According to the National Capital Poison Control Center, what’s commonly sold on the black market as “pink cocaine’ in reality contains little or no genuine cocaine. Instead, it’s a combination of MDMA (Molly), ketamine, and assorted other substances — methamphetamine, benzodiazepines, even caffeine —along with a lesser-known synthetic psychedelic identified as 2-CB.

Developed as a treatment for sexual dysfunction, 2-CB was subsequently dismissed by researchers as unsafe. Nonetheless, 2-CB has now found its way into common use as a recreational drug.

Although characterizing it as potentially dangerous, several of the articles on 2-CB go on to describe it as “less addictive than fentanyl”. Seriously, what drugs aren’t? As opioid addiction goes, fentanyl is the current heavyweight. I suppose science will develop others  to surpass it, but for the moment, it’s fentanyl that’s driving the current overdose totals.
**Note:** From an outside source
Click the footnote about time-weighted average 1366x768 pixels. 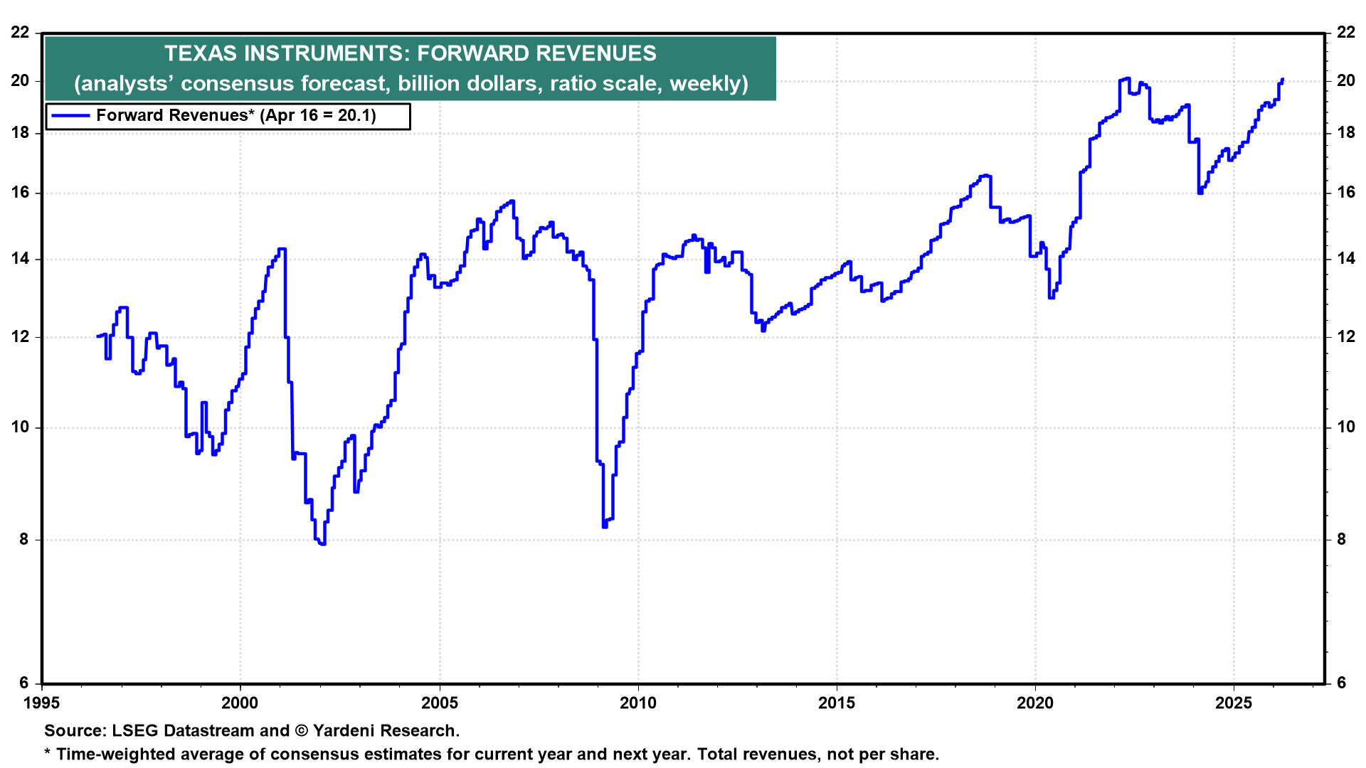491,754

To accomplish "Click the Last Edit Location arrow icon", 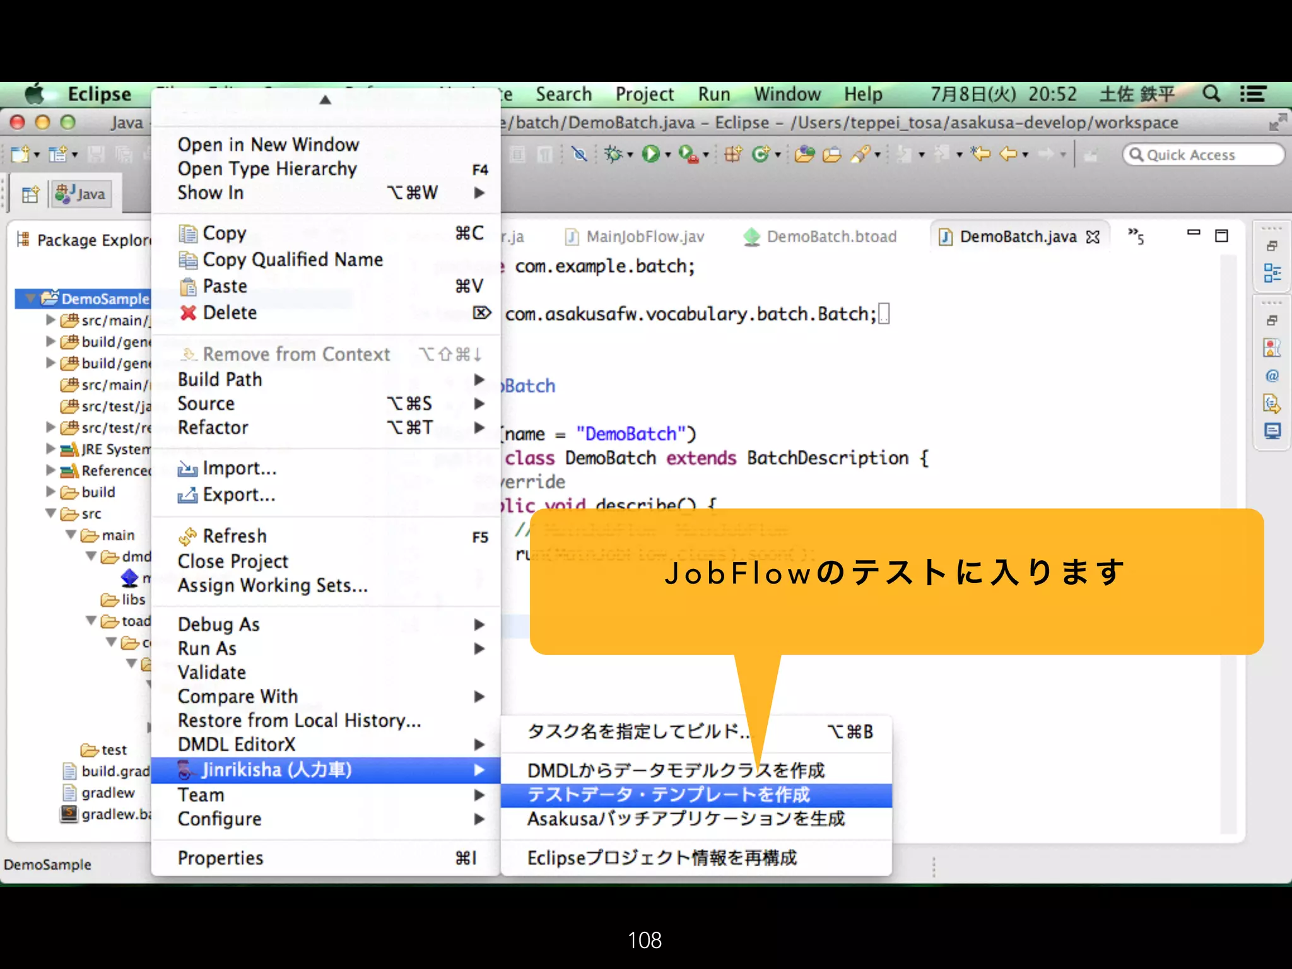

Simply by virtue of its ingredients, we might find pink cocaine described as a stimulant, hallucinogen, or dissociative anesthetic, when it shows up in post-mortem analysis along with whatever else the chemist may have had lying around at the time.

I mean, who else would know the true contents of a particular sample of pink cocaine? Certainly not the user. Who might not care, especially in a club or party environment, where the emphasis is on getting as high as possible, as quickly as you can.

According to early accounts from Argentina, Liam Payne was involved in several incidents shortly before his death. He appeared to be grossly intoxicated at the time, and was drinking heavily along with everything else he was taking.

It was the fall that killed him, but it was the drug and alcohol use that led to the fall.

I wish I didn’t have to ask the question: who’s going to be next?